Could you return every record below without changing a word?

*** Supplied records

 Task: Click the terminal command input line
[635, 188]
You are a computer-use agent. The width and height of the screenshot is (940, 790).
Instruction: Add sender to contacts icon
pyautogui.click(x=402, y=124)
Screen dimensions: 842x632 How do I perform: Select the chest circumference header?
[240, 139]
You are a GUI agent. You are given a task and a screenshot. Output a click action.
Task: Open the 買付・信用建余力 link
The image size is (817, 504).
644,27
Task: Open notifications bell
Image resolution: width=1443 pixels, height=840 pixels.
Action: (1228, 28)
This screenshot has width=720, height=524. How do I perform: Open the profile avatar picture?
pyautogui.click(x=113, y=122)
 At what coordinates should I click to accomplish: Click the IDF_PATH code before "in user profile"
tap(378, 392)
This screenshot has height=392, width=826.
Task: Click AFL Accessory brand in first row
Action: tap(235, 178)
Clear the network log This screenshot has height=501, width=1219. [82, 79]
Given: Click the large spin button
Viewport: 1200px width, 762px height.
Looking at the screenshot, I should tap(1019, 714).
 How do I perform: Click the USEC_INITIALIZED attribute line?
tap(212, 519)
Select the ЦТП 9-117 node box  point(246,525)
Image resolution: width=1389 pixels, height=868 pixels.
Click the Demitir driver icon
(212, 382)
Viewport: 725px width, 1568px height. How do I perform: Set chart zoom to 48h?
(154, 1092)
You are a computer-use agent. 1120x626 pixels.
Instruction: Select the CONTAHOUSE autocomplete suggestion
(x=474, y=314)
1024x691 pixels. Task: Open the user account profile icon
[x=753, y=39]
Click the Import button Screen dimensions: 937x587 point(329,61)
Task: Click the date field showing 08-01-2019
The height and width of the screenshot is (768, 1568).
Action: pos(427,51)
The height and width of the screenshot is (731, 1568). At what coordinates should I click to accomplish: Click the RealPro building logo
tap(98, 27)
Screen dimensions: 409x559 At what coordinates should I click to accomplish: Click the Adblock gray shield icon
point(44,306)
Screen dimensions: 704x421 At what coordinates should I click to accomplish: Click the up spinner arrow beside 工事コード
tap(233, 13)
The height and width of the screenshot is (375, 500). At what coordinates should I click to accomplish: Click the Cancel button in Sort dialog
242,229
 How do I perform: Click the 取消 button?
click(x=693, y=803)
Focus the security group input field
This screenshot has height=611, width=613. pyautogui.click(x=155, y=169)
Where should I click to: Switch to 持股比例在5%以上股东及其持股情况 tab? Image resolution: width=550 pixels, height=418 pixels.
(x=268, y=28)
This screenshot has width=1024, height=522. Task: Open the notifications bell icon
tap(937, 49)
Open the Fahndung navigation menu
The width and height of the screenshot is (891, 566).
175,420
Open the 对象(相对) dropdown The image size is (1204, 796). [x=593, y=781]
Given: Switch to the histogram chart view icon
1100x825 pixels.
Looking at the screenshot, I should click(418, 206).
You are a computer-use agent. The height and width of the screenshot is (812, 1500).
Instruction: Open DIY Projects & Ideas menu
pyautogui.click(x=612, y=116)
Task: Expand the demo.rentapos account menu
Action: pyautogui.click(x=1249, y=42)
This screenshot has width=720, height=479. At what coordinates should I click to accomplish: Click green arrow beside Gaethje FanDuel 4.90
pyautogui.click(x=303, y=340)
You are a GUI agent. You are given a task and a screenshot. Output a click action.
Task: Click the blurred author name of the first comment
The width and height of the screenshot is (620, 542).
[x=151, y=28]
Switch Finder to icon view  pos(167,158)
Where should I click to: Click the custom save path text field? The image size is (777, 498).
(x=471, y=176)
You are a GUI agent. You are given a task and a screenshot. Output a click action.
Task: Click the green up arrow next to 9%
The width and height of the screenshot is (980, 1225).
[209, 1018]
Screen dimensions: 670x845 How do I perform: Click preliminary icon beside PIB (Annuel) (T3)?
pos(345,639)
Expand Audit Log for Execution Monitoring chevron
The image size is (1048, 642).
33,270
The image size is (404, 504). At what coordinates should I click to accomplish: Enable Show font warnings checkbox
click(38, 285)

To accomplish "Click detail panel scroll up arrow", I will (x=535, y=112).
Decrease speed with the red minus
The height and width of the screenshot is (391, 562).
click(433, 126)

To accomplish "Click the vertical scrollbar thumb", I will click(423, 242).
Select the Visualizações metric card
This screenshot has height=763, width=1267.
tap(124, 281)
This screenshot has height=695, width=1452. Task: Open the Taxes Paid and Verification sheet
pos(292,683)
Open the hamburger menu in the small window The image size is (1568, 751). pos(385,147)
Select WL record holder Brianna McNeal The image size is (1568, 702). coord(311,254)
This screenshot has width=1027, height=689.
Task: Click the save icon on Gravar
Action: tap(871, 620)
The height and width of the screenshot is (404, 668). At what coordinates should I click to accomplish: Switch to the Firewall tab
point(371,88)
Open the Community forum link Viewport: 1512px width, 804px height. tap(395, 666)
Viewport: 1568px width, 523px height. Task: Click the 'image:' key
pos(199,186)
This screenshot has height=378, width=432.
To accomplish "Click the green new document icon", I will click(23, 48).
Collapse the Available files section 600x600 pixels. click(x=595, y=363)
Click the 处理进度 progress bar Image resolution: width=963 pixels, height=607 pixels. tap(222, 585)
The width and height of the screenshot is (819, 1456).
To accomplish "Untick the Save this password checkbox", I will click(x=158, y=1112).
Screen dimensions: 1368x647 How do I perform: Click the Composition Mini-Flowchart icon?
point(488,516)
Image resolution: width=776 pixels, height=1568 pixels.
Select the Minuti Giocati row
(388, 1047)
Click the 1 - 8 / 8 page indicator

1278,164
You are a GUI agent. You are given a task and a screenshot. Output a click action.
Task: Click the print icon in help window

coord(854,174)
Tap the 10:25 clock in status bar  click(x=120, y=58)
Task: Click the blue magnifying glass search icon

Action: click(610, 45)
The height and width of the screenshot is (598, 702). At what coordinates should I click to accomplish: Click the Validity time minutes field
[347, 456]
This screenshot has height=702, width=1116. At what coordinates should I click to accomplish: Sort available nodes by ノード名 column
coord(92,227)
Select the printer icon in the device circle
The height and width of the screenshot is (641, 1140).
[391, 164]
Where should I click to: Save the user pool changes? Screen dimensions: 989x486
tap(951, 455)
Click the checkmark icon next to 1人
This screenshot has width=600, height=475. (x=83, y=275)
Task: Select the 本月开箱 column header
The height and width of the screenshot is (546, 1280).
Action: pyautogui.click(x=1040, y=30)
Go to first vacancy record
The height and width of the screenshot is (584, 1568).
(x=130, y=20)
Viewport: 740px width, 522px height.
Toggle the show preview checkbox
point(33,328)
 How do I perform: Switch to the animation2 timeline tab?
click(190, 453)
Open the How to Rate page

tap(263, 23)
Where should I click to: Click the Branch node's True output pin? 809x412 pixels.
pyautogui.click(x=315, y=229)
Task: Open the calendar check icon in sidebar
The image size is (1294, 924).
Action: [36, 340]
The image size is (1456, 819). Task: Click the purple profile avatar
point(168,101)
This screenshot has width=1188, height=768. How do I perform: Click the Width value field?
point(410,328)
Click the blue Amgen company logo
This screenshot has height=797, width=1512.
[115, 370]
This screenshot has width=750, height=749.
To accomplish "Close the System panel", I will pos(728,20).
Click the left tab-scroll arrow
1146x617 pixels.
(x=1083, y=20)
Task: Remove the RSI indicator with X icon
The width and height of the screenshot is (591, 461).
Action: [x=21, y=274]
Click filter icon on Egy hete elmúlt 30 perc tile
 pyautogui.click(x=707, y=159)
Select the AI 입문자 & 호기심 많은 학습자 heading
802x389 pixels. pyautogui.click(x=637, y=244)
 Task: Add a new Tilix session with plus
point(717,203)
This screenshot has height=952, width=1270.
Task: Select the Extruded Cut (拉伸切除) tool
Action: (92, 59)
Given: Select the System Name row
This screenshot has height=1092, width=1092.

******

Worked solution>
 Task: Click the terminal command input line
[635, 188]
You are a computer-use agent. The width and height of the screenshot is (940, 790).
Instruction: Add sender to contacts icon
pyautogui.click(x=402, y=124)
Screen dimensions: 842x632 How do I perform: Select the chest circumference header?
[240, 139]
You are a GUI agent. You are given a task and a screenshot. Output a click action.
Task: Open the 買付・信用建余力 link
The image size is (817, 504).
644,27
Task: Open notifications bell
Image resolution: width=1443 pixels, height=840 pixels.
Action: (1228, 28)
This screenshot has width=720, height=524. How do I perform: Open the profile avatar picture?
pyautogui.click(x=113, y=122)
 At what coordinates should I click to accomplish: Click the IDF_PATH code before "in user profile"
tap(378, 392)
This screenshot has height=392, width=826.
Task: Click AFL Accessory brand in first row
Action: tap(235, 178)
Clear the network log This screenshot has height=501, width=1219. [82, 79]
Given: Click the large spin button
Viewport: 1200px width, 762px height.
Looking at the screenshot, I should tap(1019, 714).
 How do I perform: Click the USEC_INITIALIZED attribute line?
tap(212, 519)
Select the ЦТП 9-117 node box  point(246,525)
Image resolution: width=1389 pixels, height=868 pixels.
Click the Demitir driver icon
(212, 382)
Viewport: 725px width, 1568px height. How do I perform: Set chart zoom to 48h?
(154, 1092)
You are a computer-use agent. 1120x626 pixels.
Instruction: Select the CONTAHOUSE autocomplete suggestion
(x=474, y=314)
1024x691 pixels. Task: Open the user account profile icon
[x=753, y=39]
Click the Import button Screen dimensions: 937x587 point(329,61)
Task: Click the date field showing 08-01-2019
The height and width of the screenshot is (768, 1568).
Action: pos(427,51)
The height and width of the screenshot is (731, 1568). At what coordinates should I click to accomplish: Click the RealPro building logo
tap(98, 27)
Screen dimensions: 409x559 At what coordinates should I click to accomplish: Click the Adblock gray shield icon
point(44,306)
Screen dimensions: 704x421 At what coordinates should I click to accomplish: Click the up spinner arrow beside 工事コード
tap(233, 13)
The height and width of the screenshot is (375, 500). At what coordinates should I click to accomplish: Click the Cancel button in Sort dialog
242,229
 How do I perform: Click the 取消 button?
click(x=693, y=803)
Focus the security group input field
This screenshot has height=611, width=613. pyautogui.click(x=155, y=169)
Where should I click to: Switch to 持股比例在5%以上股东及其持股情况 tab? Image resolution: width=550 pixels, height=418 pixels.
(x=268, y=28)
This screenshot has width=1024, height=522. Task: Open the notifications bell icon
tap(937, 49)
Open the Fahndung navigation menu
The width and height of the screenshot is (891, 566).
175,420
Open the 对象(相对) dropdown The image size is (1204, 796). [x=593, y=781]
Given: Switch to the histogram chart view icon
1100x825 pixels.
Looking at the screenshot, I should click(418, 206).
You are a computer-use agent. The height and width of the screenshot is (812, 1500).
Instruction: Open DIY Projects & Ideas menu
pyautogui.click(x=612, y=116)
Task: Expand the demo.rentapos account menu
Action: pyautogui.click(x=1249, y=42)
This screenshot has width=720, height=479. At what coordinates should I click to accomplish: Click green arrow beside Gaethje FanDuel 4.90
pyautogui.click(x=303, y=340)
You are a GUI agent. You are given a task and a screenshot. Output a click action.
Task: Click the blurred author name of the first comment
The width and height of the screenshot is (620, 542).
[x=151, y=28]
Switch Finder to icon view  pos(167,158)
Where should I click to: Click the custom save path text field? The image size is (777, 498).
(x=471, y=176)
You are a GUI agent. You are given a task and a screenshot. Output a click action.
Task: Click the green up arrow next to 9%
The width and height of the screenshot is (980, 1225).
[209, 1018]
Screen dimensions: 670x845 How do I perform: Click preliminary icon beside PIB (Annuel) (T3)?
pos(345,639)
Expand Audit Log for Execution Monitoring chevron
The image size is (1048, 642).
33,270
The image size is (404, 504). At what coordinates should I click to accomplish: Enable Show font warnings checkbox
click(38, 285)

To accomplish "Click detail panel scroll up arrow", I will (x=535, y=112).
Decrease speed with the red minus
The height and width of the screenshot is (391, 562).
click(433, 126)

To accomplish "Click the vertical scrollbar thumb", I will click(423, 242).
Select the Visualizações metric card
This screenshot has height=763, width=1267.
tap(124, 281)
This screenshot has height=695, width=1452. Task: Open the Taxes Paid and Verification sheet
pos(292,683)
Open the hamburger menu in the small window The image size is (1568, 751). pos(385,147)
Select WL record holder Brianna McNeal The image size is (1568, 702). coord(311,254)
This screenshot has width=1027, height=689.
Task: Click the save icon on Gravar
Action: tap(871, 620)
The height and width of the screenshot is (404, 668). At what coordinates should I click to accomplish: Switch to the Firewall tab
point(371,88)
Open the Community forum link Viewport: 1512px width, 804px height. tap(395, 666)
Viewport: 1568px width, 523px height. Task: Click the 'image:' key
pos(199,186)
This screenshot has height=378, width=432.
To accomplish "Click the green new document icon", I will click(23, 48).
Collapse the Available files section 600x600 pixels. click(x=595, y=363)
Click the 处理进度 progress bar Image resolution: width=963 pixels, height=607 pixels. tap(222, 585)
The width and height of the screenshot is (819, 1456).
To accomplish "Untick the Save this password checkbox", I will click(x=158, y=1112).
Screen dimensions: 1368x647 How do I perform: Click the Composition Mini-Flowchart icon?
point(488,516)
Image resolution: width=776 pixels, height=1568 pixels.
Select the Minuti Giocati row
(388, 1047)
Click the 1 - 8 / 8 page indicator

1278,164
You are a GUI agent. You are given a task and a screenshot. Output a click action.
Task: Click the print icon in help window

coord(854,174)
Tap the 10:25 clock in status bar  click(x=120, y=58)
Task: Click the blue magnifying glass search icon

Action: click(610, 45)
The height and width of the screenshot is (598, 702). At what coordinates should I click to accomplish: Click the Validity time minutes field
[347, 456]
This screenshot has height=702, width=1116. At what coordinates should I click to accomplish: Sort available nodes by ノード名 column
coord(92,227)
Select the printer icon in the device circle
The height and width of the screenshot is (641, 1140).
[391, 164]
Where should I click to: Save the user pool changes? Screen dimensions: 989x486
tap(951, 455)
Click the checkmark icon next to 1人
This screenshot has width=600, height=475. (x=83, y=275)
Task: Select the 本月开箱 column header
The height and width of the screenshot is (546, 1280).
Action: pyautogui.click(x=1040, y=30)
Go to first vacancy record
The height and width of the screenshot is (584, 1568).
(x=130, y=20)
Viewport: 740px width, 522px height.
Toggle the show preview checkbox
point(33,328)
 How do I perform: Switch to the animation2 timeline tab?
click(190, 453)
Open the How to Rate page

tap(263, 23)
Where should I click to: Click the Branch node's True output pin? 809x412 pixels.
pyautogui.click(x=315, y=229)
Task: Open the calendar check icon in sidebar
The image size is (1294, 924).
Action: [36, 340]
The image size is (1456, 819). Task: Click the purple profile avatar
point(168,101)
This screenshot has width=1188, height=768. How do I perform: Click the Width value field?
point(410,328)
Click the blue Amgen company logo
This screenshot has height=797, width=1512.
[115, 370]
This screenshot has width=750, height=749.
To accomplish "Close the System panel", I will pos(728,20).
Click the left tab-scroll arrow
1146x617 pixels.
(x=1083, y=20)
Task: Remove the RSI indicator with X icon
The width and height of the screenshot is (591, 461).
Action: [x=21, y=274]
Click filter icon on Egy hete elmúlt 30 perc tile
 pyautogui.click(x=707, y=159)
Select the AI 입문자 & 호기심 많은 학습자 heading
802x389 pixels. pyautogui.click(x=637, y=244)
 Task: Add a new Tilix session with plus
point(717,203)
This screenshot has height=952, width=1270.
Task: Select the Extruded Cut (拉伸切除) tool
Action: (92, 59)
Given: Select the System Name row
This screenshot has height=1092, width=1092.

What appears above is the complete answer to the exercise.